The Vespa 150 TAP was an anti-tank (seriously!) scooter made in the 1950s for use with French paratroops. It was created by the licensed assembler of Vespas in France and featured a reinforced frame designed to handle the weight of a recoilless M20 75mm rifle. Light it might have been, but it could still penetrate up to 100mm of armor with the right warhead.

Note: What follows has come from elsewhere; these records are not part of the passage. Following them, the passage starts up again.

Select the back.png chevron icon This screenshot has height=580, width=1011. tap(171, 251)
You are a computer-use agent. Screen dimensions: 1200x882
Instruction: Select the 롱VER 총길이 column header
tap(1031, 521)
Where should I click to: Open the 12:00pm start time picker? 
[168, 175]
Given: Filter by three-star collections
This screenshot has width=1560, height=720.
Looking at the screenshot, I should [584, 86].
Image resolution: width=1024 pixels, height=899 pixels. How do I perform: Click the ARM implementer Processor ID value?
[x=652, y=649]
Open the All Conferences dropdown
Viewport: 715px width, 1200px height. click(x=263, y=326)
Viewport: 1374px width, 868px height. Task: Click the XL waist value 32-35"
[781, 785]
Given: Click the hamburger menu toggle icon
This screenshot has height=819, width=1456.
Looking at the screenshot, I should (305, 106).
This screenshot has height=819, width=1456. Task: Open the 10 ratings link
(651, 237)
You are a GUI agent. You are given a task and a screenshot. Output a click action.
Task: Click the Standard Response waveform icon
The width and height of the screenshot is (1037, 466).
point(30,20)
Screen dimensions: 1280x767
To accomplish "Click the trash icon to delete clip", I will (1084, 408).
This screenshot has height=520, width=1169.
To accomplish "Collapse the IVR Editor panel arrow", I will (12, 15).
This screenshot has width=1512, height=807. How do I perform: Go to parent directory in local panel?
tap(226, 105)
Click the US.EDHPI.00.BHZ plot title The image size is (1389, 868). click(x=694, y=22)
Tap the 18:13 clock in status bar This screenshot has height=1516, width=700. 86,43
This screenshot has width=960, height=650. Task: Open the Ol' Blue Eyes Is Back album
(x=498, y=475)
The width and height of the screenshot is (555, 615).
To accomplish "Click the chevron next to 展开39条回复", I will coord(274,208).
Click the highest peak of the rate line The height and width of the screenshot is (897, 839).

It was designed to be parachuted into war zones in pairs, accompanied by a two-man team. The gun was carried on one scooter, and the ammunition on the second (and I know which I would rather be riding!) The gun wasn’t fired from the scooter, more’s the pity, but was mounted on a tripod before firing. However, in the event of an emergency, it could be fired while mounted on the scooter.
600 were produced between 1956 and 1959.
Honda Motocompo - 1981-1983
The Honda Motocompo was designed to be a ‘trunk bike’, intended to fit inside what was then the smallest Honda automobile, the City Turbo 2. The Motocompo folded into a box shape that fitted perfectly into the trunk of the City 2, which seems strange as the City 2 was small enough to get into even the narrowest of alleys. Of course, it would fit into larger car trunks but Honda chose to launch it at the same time as the diminutive City 2, whose trunk space was designed around the scooter.
It featured a 49cc single cylinder engine and had a top speed of 35mph. History doesn’t record how long you would need to leave it to cool down before trying to manhandle it into the boot without burning either yourself or melting the car’s interior!